Muchos señalan que el problema es el islam, que sería una religión que promueve la violencia hacia los no musulmanes, hacia la mujer, hacia las minorías sexuales, etc. No podemos decir que la Islam en absoluto es el problema y que los musulmanes son solo víctimas, eso sería reduccionista en extremo. El teólogo musulmán y profesor de Oxford Tariq Ramadán, ha señalado que más que una reforma del islam, lo que se necesita es una reforma de la mente de los muslámenes. Como toda religión, el islam surge en un contexto histórico y su adaptación a los nuevos tiempos depende de la capacidad de los fieles en adaptar la sabiduría de las escrituras a esos nuevos tiempos con el uso de la razón, lo que en el islam se denomina Ijtihad. Todas las religiones tienen una cuota de violencia, de machismo, de violencia sexual, etc. En occidente se tiende a pensar que los budistas son todos pacifistas, pero en la violencia que están sufriendo los Rohingya son budistas los perpetradores, se habla de quema de personas, mutilaciones, violaciones, etc., y todo perpetrado por budistas. Asumimos que unas religiones son mejores que otras por la percepción más o menos generalizada que tenemos de sus niveles de violencia o pacifismo, pero todas las religiones comparten un mensaje de paz y de violencia que se conducen hacia distintos sujetos o comunidades, son los fieles los que hacen interpretación de los preceptos y pueden utilizarlos para el bien común o para la violencia radical.
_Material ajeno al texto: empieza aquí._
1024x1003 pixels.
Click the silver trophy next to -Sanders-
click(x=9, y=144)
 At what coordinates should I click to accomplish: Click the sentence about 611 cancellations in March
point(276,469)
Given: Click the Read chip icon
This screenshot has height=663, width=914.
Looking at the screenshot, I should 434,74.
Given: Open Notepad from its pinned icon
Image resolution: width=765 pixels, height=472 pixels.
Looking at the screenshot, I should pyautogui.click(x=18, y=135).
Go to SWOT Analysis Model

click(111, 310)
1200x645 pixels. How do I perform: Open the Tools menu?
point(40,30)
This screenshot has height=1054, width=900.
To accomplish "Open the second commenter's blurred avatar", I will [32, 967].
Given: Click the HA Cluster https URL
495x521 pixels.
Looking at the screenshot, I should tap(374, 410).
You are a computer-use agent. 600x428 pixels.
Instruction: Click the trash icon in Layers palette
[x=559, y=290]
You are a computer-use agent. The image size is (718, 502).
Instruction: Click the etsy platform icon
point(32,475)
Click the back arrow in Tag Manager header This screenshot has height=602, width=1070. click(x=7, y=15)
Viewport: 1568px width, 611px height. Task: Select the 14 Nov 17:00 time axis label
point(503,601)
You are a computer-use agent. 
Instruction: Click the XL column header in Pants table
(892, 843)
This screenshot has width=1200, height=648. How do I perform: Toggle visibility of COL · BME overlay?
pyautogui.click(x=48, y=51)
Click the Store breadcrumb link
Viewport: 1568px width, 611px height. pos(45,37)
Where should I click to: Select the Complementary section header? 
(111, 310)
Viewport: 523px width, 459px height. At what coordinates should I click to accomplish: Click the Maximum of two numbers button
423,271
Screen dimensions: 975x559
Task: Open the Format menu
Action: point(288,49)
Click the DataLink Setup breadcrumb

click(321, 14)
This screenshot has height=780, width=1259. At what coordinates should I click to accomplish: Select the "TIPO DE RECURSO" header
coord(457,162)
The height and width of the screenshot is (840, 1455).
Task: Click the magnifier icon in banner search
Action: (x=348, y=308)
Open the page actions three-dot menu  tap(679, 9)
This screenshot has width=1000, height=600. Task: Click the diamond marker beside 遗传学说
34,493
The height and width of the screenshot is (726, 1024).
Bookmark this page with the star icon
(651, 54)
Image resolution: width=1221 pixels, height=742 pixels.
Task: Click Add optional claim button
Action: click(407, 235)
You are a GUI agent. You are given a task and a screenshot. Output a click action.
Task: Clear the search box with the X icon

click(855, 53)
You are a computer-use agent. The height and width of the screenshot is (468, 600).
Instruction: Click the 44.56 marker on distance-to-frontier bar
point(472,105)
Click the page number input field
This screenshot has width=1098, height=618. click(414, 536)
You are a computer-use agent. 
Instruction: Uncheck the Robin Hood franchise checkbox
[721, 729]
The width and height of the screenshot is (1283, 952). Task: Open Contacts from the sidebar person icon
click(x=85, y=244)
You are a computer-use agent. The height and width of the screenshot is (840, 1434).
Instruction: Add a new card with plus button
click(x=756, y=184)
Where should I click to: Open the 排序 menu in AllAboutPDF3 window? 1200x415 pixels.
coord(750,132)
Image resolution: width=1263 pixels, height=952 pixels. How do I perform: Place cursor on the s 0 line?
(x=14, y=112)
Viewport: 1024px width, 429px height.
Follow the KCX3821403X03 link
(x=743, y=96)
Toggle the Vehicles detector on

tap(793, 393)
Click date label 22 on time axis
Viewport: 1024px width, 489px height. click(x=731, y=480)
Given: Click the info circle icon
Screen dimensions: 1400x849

El punto es que en el actual estado de las cosas a nivel global es más fácil condenar la violencia de musulmanes que de budistas al parecer. Si pensamos en la cantidad de personas que sufren de violencia terrorista y su adscripción religiosa, los musulmanes son los más afectados, muchas veces por grupos terroristas islámicos y muchos de ellos aliados de occidente, ejemplo significativo ha sido lo que sucede en Siria y Líbano, en donde grupos rebeldes apoyados por occidente para derrocar a Al Assad y a Gadafi han resultado ser peores remedios que la enfermedad.
A los pobres del mundo, no los va a defender el poderío militar de los Estados Unidos, el poderío militar mas grande conocido por la humanidad actúa donde la economía global pone el ojo. Pero es especialmente difícil que la comunidad internacional se mueva para defender a pobres y musulmanes, el destino de los Rohingya es compartido por los yemeníes en ese sentido. Occidente calla monstruosamente ante la criminal intervención saudí en Yemen, porque los habitantes de ese pequeño país del sur de la península arábica son los más pobres del mundo árabe.
Por lo tanto, si hay un drama hoy es ser pobre, pero ser pobre y musulmán es pecado que se paga con fuego y muerte.